Esse desenvolvimento teórico pode parecer bobo para muitos economistas hoje, mas ele foi revolucionário. Primeiramente, foi uma das (senão a primeira) aplicação de cálculo variacional a problemas econômicos. O aluno leigo pode estar se perguntando: “mas qual o uso de cálculo variacional em economia?”. Bem, caro aluno, ele está envolvido justamente na questão de determinação de máximos em sistemas de funções. Ou seja, ele está na base das questões de otimização (maximização de utilidade) sob restrições que os economistas utilizam em todo lugar.

Segundo, esse artigo estabeleceu as bases pioneiras dos modelos de crescimento intergeracional.

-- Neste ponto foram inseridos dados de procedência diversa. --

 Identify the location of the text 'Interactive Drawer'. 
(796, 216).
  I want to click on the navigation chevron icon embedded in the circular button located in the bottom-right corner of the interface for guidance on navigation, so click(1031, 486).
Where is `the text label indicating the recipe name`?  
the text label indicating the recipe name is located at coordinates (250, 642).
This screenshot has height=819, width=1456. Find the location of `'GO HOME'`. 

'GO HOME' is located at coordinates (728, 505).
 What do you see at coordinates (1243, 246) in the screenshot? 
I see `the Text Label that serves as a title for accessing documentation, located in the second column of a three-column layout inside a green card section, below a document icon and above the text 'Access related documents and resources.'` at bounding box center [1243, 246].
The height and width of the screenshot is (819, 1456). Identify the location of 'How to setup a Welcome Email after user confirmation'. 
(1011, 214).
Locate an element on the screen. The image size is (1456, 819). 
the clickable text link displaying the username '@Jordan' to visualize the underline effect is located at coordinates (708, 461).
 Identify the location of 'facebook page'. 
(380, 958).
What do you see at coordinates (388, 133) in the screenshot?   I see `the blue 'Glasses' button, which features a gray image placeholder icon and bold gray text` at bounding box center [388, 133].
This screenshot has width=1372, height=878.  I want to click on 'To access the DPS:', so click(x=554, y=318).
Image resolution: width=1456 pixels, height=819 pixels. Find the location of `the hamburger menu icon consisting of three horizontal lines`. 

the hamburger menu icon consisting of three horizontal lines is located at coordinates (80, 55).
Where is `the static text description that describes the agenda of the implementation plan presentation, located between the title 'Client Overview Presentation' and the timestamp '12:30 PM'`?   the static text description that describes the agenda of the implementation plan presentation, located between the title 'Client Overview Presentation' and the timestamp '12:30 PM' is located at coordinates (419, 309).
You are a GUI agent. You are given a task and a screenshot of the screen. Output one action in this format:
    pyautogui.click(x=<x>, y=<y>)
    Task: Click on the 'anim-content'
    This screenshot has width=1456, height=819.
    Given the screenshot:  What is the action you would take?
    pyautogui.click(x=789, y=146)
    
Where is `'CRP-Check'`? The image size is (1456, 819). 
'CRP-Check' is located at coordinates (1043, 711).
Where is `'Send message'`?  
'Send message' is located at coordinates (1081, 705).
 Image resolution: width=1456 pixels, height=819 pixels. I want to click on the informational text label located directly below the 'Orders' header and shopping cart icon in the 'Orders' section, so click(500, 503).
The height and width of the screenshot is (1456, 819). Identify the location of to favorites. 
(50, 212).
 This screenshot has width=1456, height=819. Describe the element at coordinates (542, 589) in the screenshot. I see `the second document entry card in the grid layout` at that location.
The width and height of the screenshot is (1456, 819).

Esse aspecto da contribuição de Ramsey seria extremamente revolucionário, pois tais modelos só seriam desenvolvidos plenamente pelos macroeconomistas cerca de 37 anos após o artigo de Ramsey1, é que os economistas avançariam no projeto iniciado por Ramsey em 1928! Esse tipo de modelo, que leva em conta escolhas intergeracionais e microfundamentos na análise do crescimento, são a base da macroeconomia contemporânea e das pesquisas sobre ciclos econômicos. Na nota obituária, publicada no Economic Journal, o próprio John M. Keynes chegou a dizer que essa contribuição foi de longe a mais importante já feita até então no campo da economia matemática.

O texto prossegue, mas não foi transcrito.